Source passage –
-- begin --

# Yesterday's Chi Wee Walk. :)



## TLI (Sep 3, 2008)

So much fun for The Wee's!


----------



## TLI (Sep 3, 2008)




----------



## Jerry'sMom (May 5, 2009)

awww, the Puppia Patrol 
How cute are they!


----------



## TLI (Sep 3, 2008)

Thanks Therese! I bought a new Puppia not long ago, and I can't remember where I put it.


----------



## Terri (Aug 21, 2009)

HEHE!! they are so so cute!
I love Gia's face in the first pic. x


----------



## JRZL (Jul 10, 2009)

ahhh!! so cute!! love that first pic!!!


----------



## Brodysmom (Jan 8, 2009)

Now those are some happy little faces!! Love it!


----------



## rachellauren (Oct 15, 2008)

lol, i love the pic of them all trying to squeeze in an sniff the same spot!


----------



## TLI (Sep 3, 2008)

Thanks ladies!  Yes, they all think they have to sniff the same blade of grass! :lol:


----------



## foggy (Oct 12, 2009)

Aww look how cute and happy they look out on their walk. Love that first pic of Gia with the big smile.  I love the heart puppias!


----------



## 18453 (Feb 6, 2010)

LOL at Gias face!!

OMG Puppia should sponser the wee's


----------



## BellaLina's Mom (Mar 16, 2007)

Awwwwwwwwwwwwwwwwwwwww............I love your chihuahuas. They are all gorgeous and very cute.


----------



## YoQuiero (Apr 17, 2010)

Aww lookit them all! They are so precious. What a fun walk


----------



## CrookedHalo (May 19, 2010)

They are so cute!!


----------



## pam6400 (Oct 5, 2008)

TLI said:


> Thanks ladies!  Yes, they all think they have to sniff the same blade of grass! :lol:


Ha Ha Ti! Mine do that too. In fact Benny is monkey see monkey do with Frank. Aren't they hilarious? Too cute.


----------



## lynx8456 (Feb 26, 2009)

Ok T those pics are way to cute!

-- end --

Data provided –
-- begin --

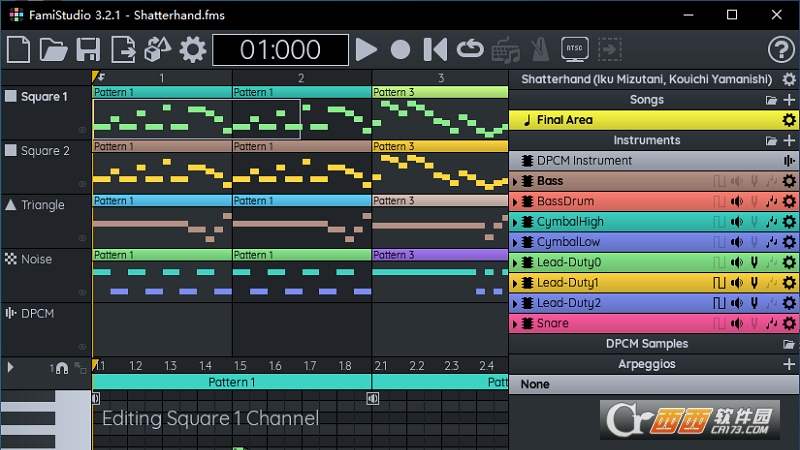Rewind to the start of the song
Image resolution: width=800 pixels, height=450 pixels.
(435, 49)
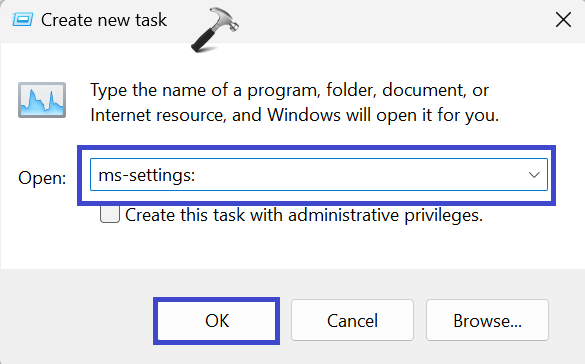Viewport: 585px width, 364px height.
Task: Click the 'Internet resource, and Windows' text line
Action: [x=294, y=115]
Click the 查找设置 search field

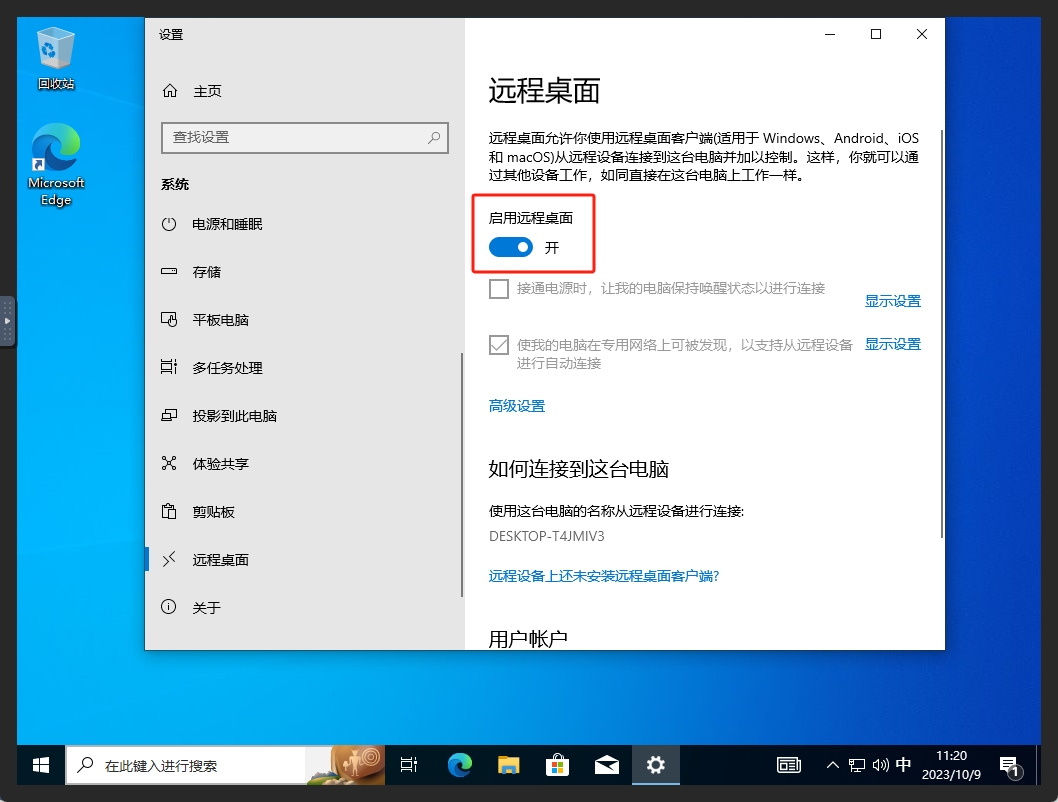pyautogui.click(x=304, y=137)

-- end --

In the chihuahua walk thread, what did TLI say was bought not long ago and now can't be found?

Completed exercise – A new Puppia.